▸ **Excerpt provided**:
----------

1. What is the difference between Claude Code's Read tool and using cat in the Bash tool?

Show answer The Read tool provides structured file reading with line numbers, handles images/PDFs, respects permissions, and gives better UX. Bash cat is raw — no line numbers, no image support, and less user-friendly for code review. *Common mistake:* There is no difference; they are identical

2. What is the purpose of CLAUDE.md files and how does precedence work?

Show answer CLAUDE.md files provide project-specific instructions to Claude Code. Precedence: direct user instruction > nearest subtree CLAUDE.md > repo root CLAUDE.md > workspace root CLAUDE.md. More local wins. *Common mistake:* CLAUDE.md files are only for documentation

3. How does Claude Code handle file edits — what is the difference between Edit and Write tools?

Show answer Edit makes targeted string replacements (sends only the diff). Write overwrites the entire file. Prefer Edit for modifications to preserve context and minimize risk. Use Write only for new files or complete rewrites. *Common mistake:* Write is always preferred because it is faster

L2 (3 questions)

1. How do you configure Claude Code to automatically run commands before or after tool calls?

----------

(Stored data entries)
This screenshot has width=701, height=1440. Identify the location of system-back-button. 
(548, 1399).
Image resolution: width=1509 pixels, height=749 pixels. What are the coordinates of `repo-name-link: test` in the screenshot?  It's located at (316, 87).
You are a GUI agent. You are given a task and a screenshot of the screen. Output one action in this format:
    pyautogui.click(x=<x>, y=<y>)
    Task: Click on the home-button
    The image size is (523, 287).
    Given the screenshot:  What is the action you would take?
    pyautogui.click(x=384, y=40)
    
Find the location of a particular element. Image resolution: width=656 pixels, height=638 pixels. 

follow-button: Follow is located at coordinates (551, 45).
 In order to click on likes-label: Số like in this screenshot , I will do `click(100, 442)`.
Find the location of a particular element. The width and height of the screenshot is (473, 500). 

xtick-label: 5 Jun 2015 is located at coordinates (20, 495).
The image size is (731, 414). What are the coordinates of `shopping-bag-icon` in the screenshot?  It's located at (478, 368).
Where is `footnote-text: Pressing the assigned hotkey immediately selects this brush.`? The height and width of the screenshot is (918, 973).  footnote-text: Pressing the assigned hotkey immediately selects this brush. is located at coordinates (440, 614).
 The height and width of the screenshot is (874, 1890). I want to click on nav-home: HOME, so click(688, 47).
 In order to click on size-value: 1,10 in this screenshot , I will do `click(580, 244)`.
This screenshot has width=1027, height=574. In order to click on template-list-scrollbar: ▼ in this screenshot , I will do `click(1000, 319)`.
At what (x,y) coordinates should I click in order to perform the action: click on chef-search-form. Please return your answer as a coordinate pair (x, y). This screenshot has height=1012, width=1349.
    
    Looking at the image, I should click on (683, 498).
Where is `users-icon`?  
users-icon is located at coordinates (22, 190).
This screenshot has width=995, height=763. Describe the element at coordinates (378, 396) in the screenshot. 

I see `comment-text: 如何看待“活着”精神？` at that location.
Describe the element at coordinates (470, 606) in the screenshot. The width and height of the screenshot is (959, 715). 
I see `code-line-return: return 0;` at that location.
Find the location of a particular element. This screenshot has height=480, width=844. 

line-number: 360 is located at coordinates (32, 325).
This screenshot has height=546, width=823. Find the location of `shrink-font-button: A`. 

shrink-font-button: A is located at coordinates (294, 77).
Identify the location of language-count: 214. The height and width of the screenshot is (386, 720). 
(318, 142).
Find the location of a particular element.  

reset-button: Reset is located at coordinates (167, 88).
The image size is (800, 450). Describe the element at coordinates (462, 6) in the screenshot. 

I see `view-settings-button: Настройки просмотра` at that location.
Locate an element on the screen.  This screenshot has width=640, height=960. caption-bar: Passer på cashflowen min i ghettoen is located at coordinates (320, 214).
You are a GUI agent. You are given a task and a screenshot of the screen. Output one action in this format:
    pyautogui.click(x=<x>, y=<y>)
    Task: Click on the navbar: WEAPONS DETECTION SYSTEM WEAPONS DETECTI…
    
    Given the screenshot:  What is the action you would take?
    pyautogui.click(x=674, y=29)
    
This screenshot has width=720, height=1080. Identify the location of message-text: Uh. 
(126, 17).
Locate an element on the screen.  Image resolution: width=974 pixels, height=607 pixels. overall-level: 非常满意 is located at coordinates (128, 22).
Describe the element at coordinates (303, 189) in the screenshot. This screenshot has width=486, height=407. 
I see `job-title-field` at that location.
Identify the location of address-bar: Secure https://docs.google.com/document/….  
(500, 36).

----------

▸ **Work request 1**: List every Claude Code tool that the Claude Code quiz mentions by name.
▸ **Work request 2**: Continue the Claude Code quiz from the point at which it stops.
The records are separate material and do not belong to the Claude Code quiz.

▸ **Task output 1**: Read, Bash, Edit, Write

▸ **Task output 2**:
Show answer Use hooks in settings.json — configure pre/post hooks that run shell commands in response to tool call events. Hooks can validate, lint, or notify based on what tool was called and its parameters. *Common mistake:* Write the commands in CLAUDE.md

2. When should you use the Agent tool vs. direct Grep/Glob calls in Claude Code?

Show answer Use Grep/Glob for simple, directed searches (specific file, class, function). Use Agent for broader exploration requiring multiple rounds of search, or for parallelizing independent research tasks that might overwhelm the main context. *Common mistake:* Always use Agent for every search

3. What is the purpose of the TodoWrite tool in Claude Code and when should you use it?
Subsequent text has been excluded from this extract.